[Opening Records provided section]

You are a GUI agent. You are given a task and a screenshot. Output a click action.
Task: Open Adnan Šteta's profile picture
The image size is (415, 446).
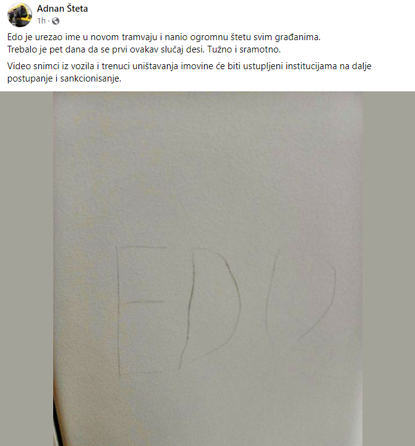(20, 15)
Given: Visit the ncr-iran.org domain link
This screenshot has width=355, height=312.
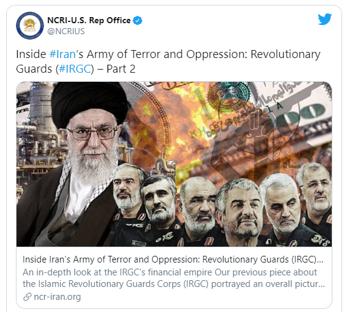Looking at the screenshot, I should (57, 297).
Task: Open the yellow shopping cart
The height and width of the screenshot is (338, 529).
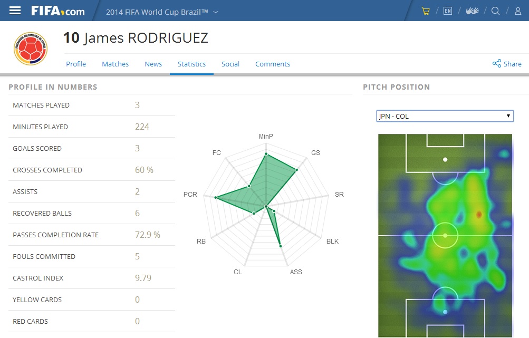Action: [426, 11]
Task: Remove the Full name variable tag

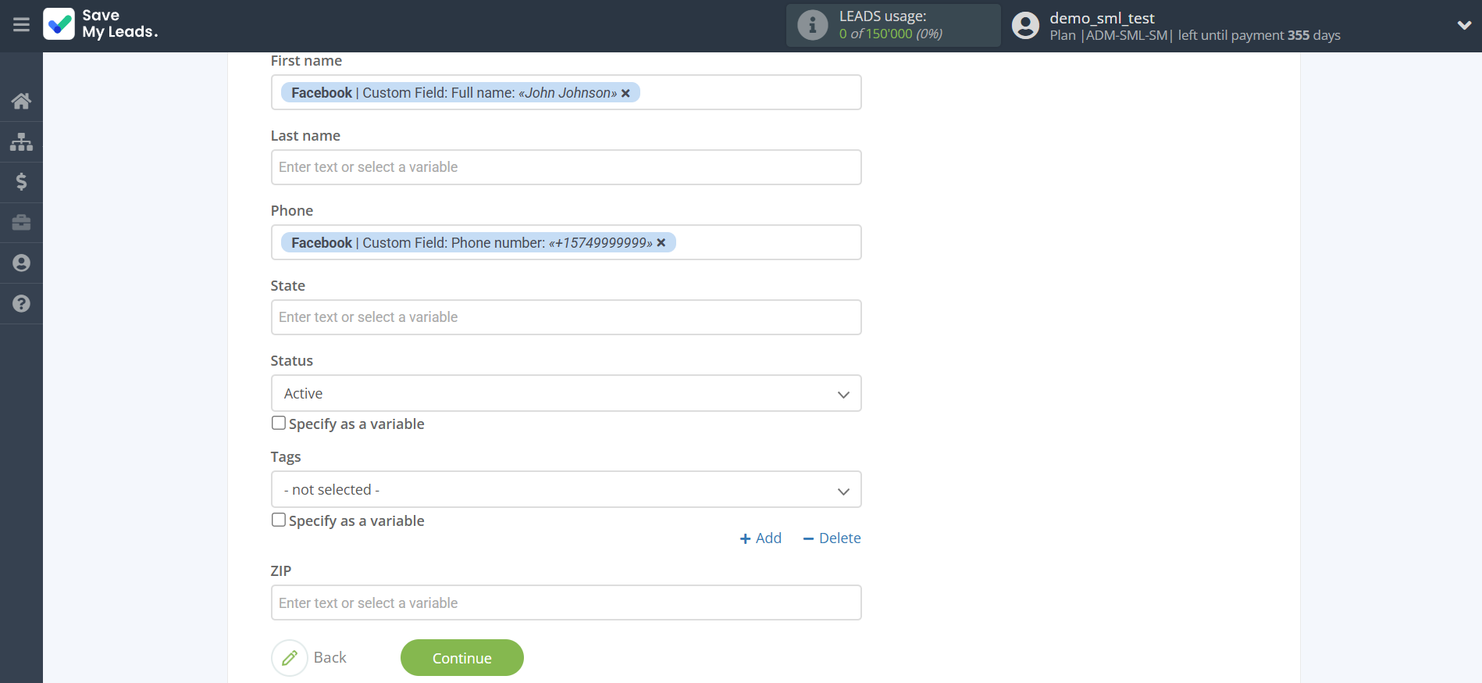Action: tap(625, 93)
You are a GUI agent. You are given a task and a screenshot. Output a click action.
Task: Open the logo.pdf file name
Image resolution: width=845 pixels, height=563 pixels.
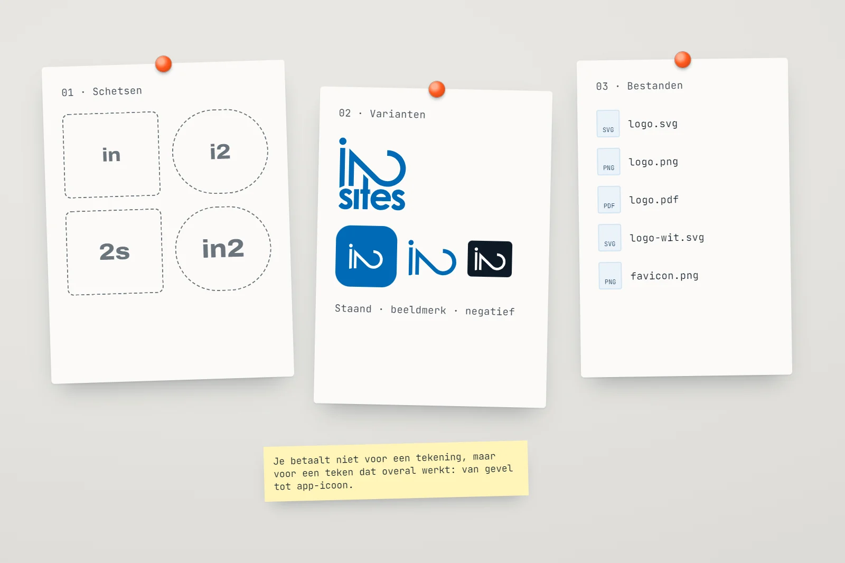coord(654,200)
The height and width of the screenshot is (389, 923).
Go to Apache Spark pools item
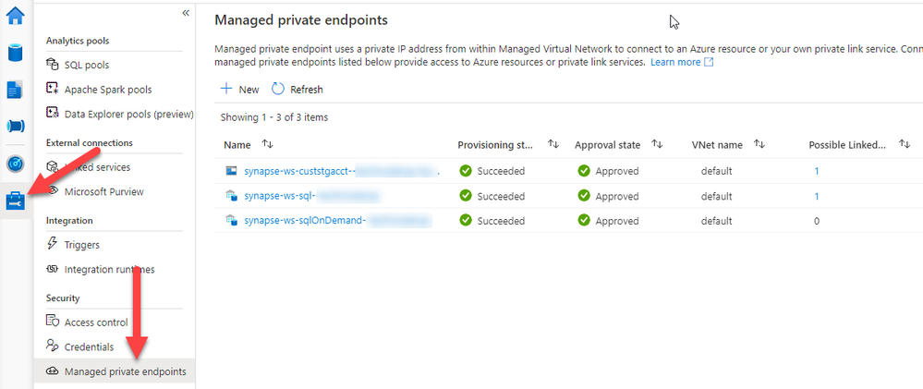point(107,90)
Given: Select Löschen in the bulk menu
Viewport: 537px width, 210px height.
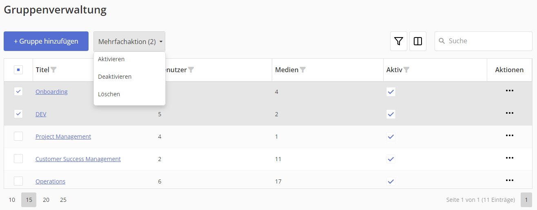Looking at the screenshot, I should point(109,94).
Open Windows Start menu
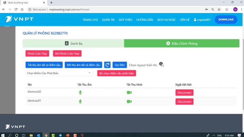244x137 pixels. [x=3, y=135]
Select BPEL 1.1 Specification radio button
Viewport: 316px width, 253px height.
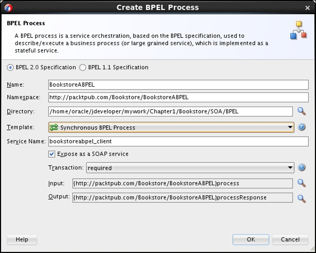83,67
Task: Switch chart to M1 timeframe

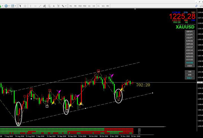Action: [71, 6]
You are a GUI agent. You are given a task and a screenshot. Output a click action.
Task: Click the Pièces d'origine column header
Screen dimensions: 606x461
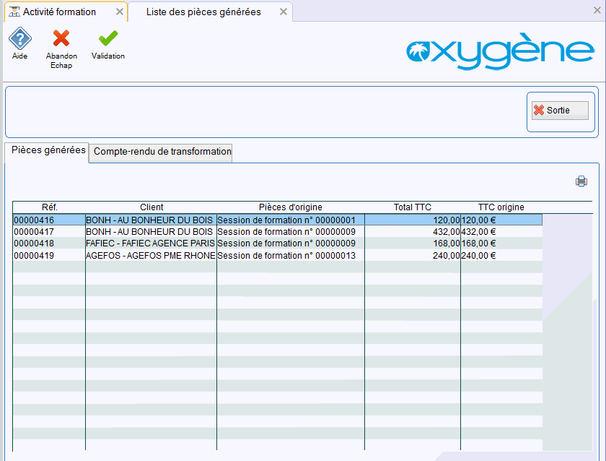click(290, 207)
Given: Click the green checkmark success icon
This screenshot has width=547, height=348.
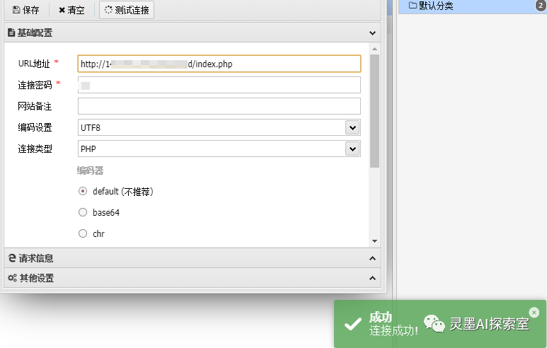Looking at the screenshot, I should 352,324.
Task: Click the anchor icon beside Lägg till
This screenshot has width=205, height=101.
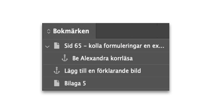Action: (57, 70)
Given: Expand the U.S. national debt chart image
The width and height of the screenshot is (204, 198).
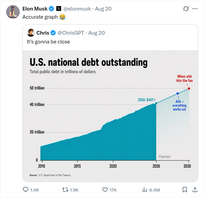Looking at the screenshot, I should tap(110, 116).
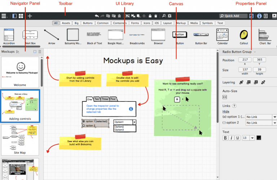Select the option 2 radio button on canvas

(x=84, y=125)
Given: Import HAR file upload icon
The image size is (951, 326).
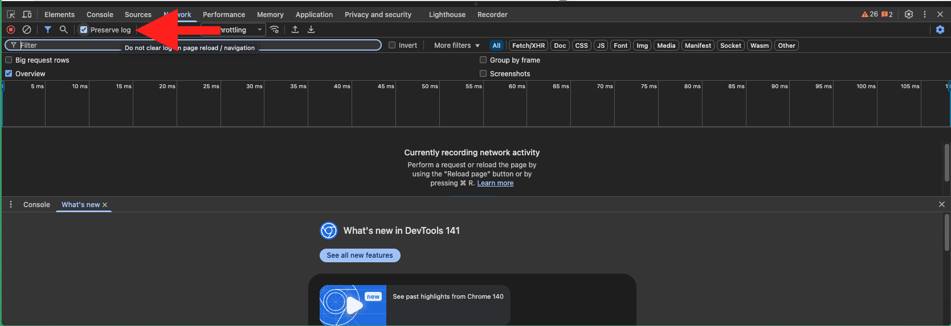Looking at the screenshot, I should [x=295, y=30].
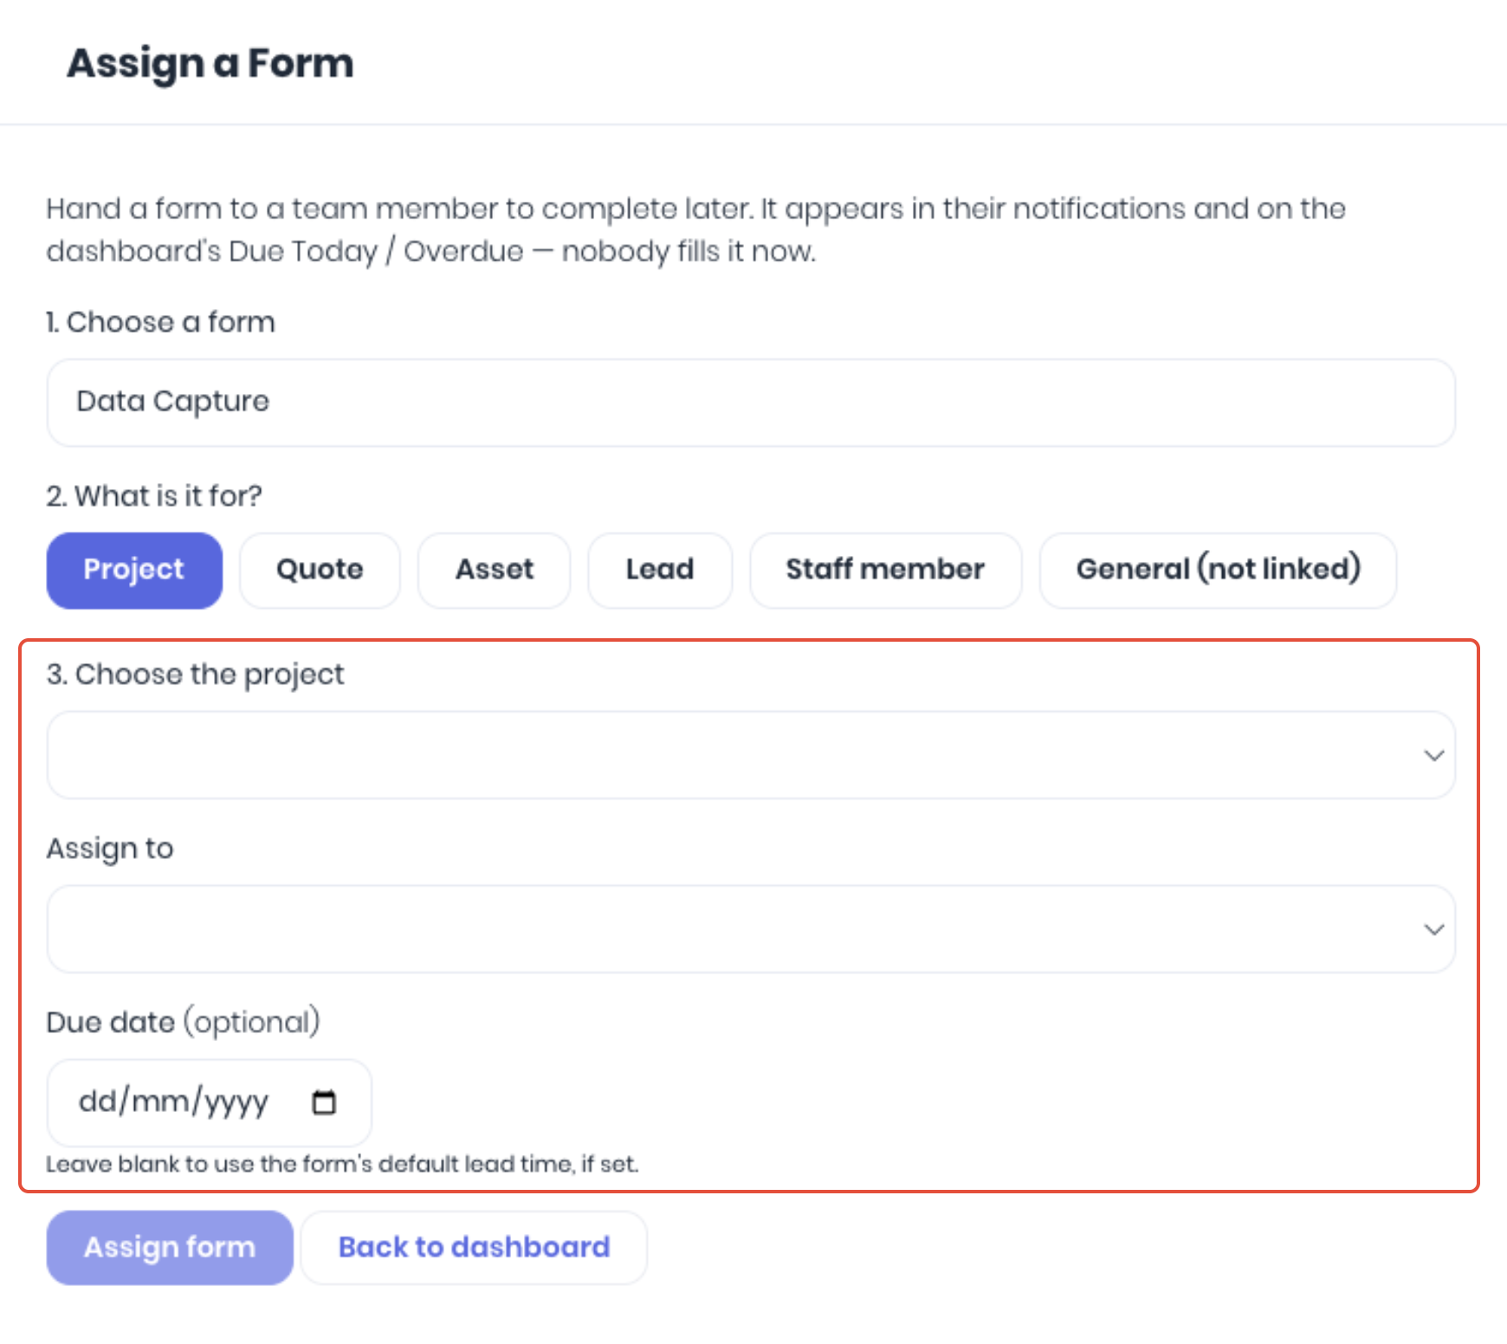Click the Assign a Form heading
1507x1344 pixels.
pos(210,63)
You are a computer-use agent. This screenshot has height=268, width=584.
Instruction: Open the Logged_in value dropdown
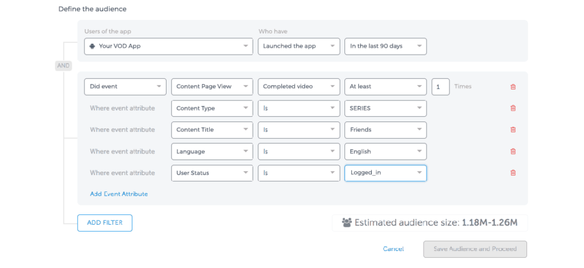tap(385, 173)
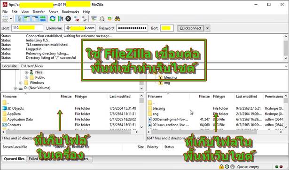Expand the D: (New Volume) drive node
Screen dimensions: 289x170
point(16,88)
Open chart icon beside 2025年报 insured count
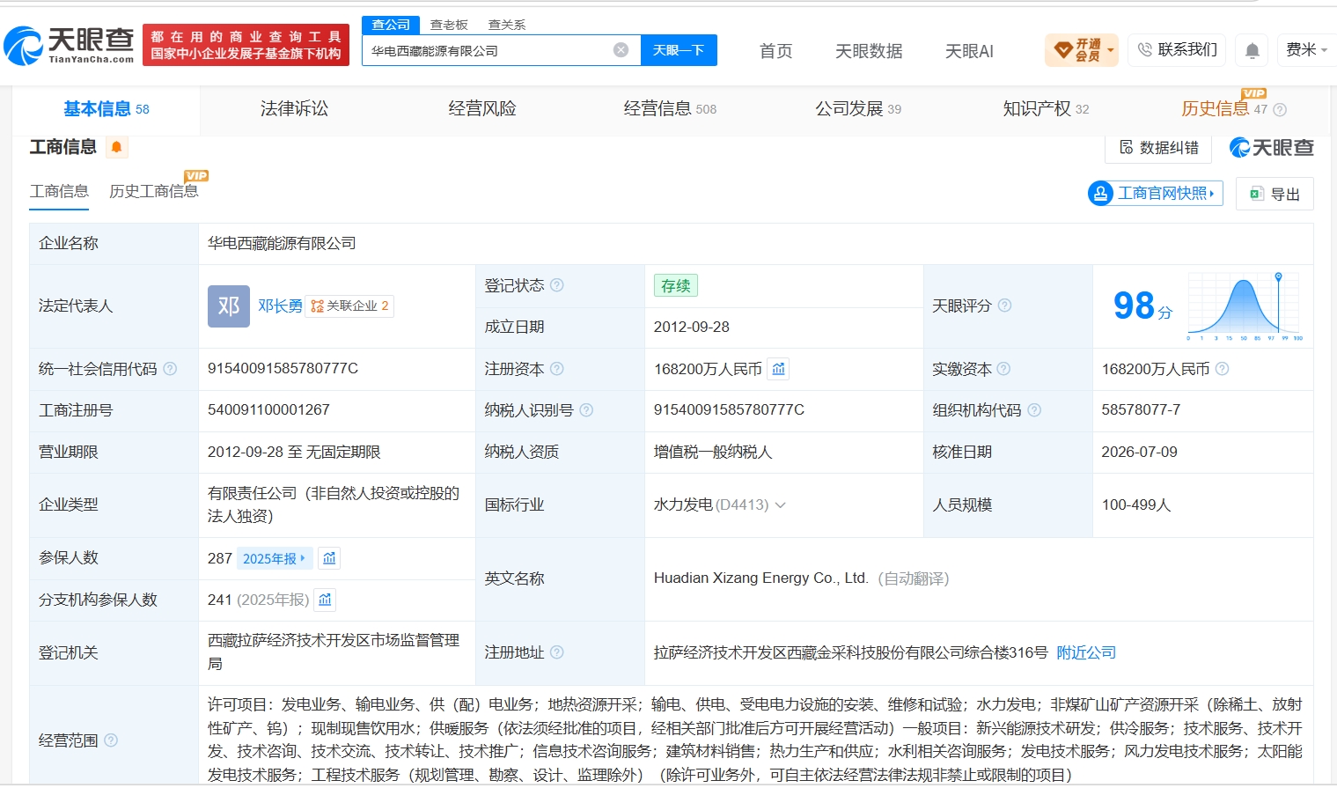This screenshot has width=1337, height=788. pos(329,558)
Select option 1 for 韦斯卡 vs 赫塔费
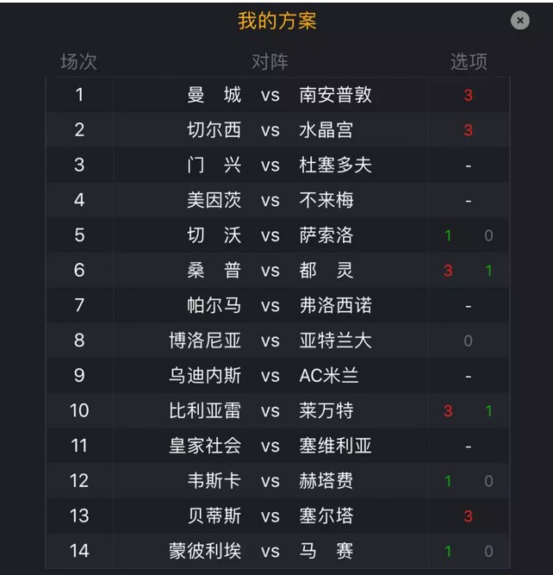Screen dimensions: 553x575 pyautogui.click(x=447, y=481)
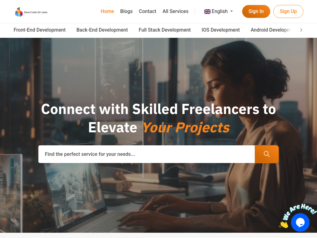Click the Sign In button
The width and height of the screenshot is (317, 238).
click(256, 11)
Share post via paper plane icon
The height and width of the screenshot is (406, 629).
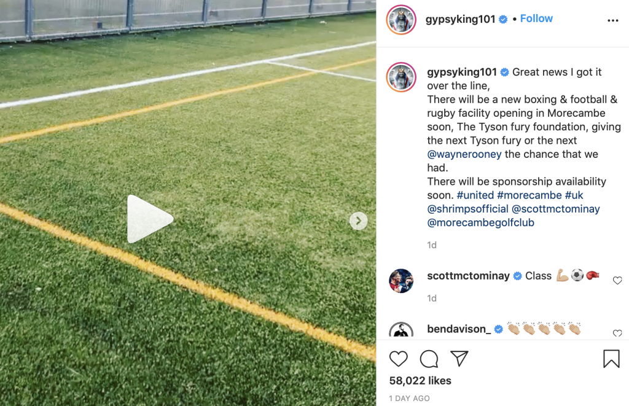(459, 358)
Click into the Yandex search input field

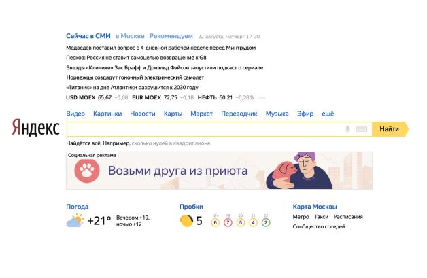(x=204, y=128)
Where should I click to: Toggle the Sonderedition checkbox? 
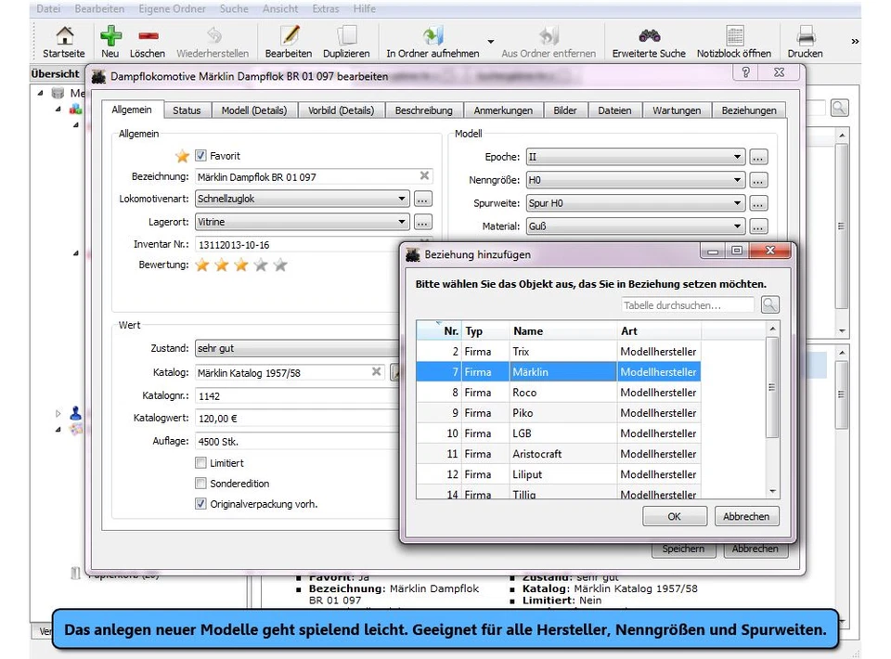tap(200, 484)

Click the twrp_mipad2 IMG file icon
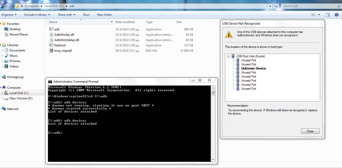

[Closing Records provided section]

* Assignment
Each line of the data above needs to be retyped as it is, without any picture.

* Expected answer
You are a GUI agent. You are given a task and a screenshot. Output a click action.
Task: Open Adnan Šteta's profile picture
The image size is (415, 446).
(20, 15)
Given: Visit the ncr-iran.org domain link
This screenshot has width=355, height=312.
Looking at the screenshot, I should (57, 297).
Task: Open the yellow shopping cart
The height and width of the screenshot is (338, 529).
Action: [426, 11]
Task: Remove the Full name variable tag

Action: tap(625, 93)
You are a GUI agent. You are given a task and a screenshot. Output a click action.
Task: Open the logo.pdf file name
Image resolution: width=845 pixels, height=563 pixels.
coord(654,200)
The height and width of the screenshot is (389, 923).
Go to Apache Spark pools item
point(107,90)
Given: Select Löschen in the bulk menu
Viewport: 537px width, 210px height.
Looking at the screenshot, I should point(109,94).
Open Windows Start menu
244x137 pixels. [x=3, y=135]
Select BPEL 1.1 Specification radio button
Viewport: 316px width, 253px height.
83,67
Task: Switch chart to M1 timeframe

Action: [71, 6]
You are a GUI agent. You are given a task and a screenshot. Output a click action.
Task: Click the Pièces d'origine column header
Screen dimensions: 606x461
click(290, 207)
Given: Click the green checkmark success icon
This screenshot has width=547, height=348.
Looking at the screenshot, I should 352,324.
Task: Click the anchor icon beside Lägg till
This screenshot has width=205, height=101.
Action: (57, 70)
Given: Expand the U.S. national debt chart image
The width and height of the screenshot is (204, 198).
Looking at the screenshot, I should tap(110, 116).
Select the option 2 radio button on canvas

(x=84, y=125)
Given: Import HAR file upload icon
The image size is (951, 326).
Looking at the screenshot, I should [x=295, y=30].
Click the Assign a Form heading
1507x1344 pixels.
pos(210,63)
You are a computer-use agent. This screenshot has height=268, width=584.
Instruction: Open the Logged_in value dropdown
tap(385, 173)
Expand the D: (New Volume) drive node
Screen dimensions: 289x170
point(16,88)
Open chart icon beside 2025年报 insured count
This screenshot has width=1337, height=788. pos(329,558)
Select option 1 for 韦斯卡 vs 赫塔费
Screen dimensions: 553x575 pyautogui.click(x=447, y=481)
Click the Sign In button
The width and height of the screenshot is (317, 238).
click(256, 11)
Share post via paper plane icon
The height and width of the screenshot is (406, 629).
(459, 358)
Click into the Yandex search input field

(x=204, y=128)
Where should I click to: Toggle the Sonderedition checkbox? 
tap(200, 484)

Click the twrp_mipad2 IMG file icon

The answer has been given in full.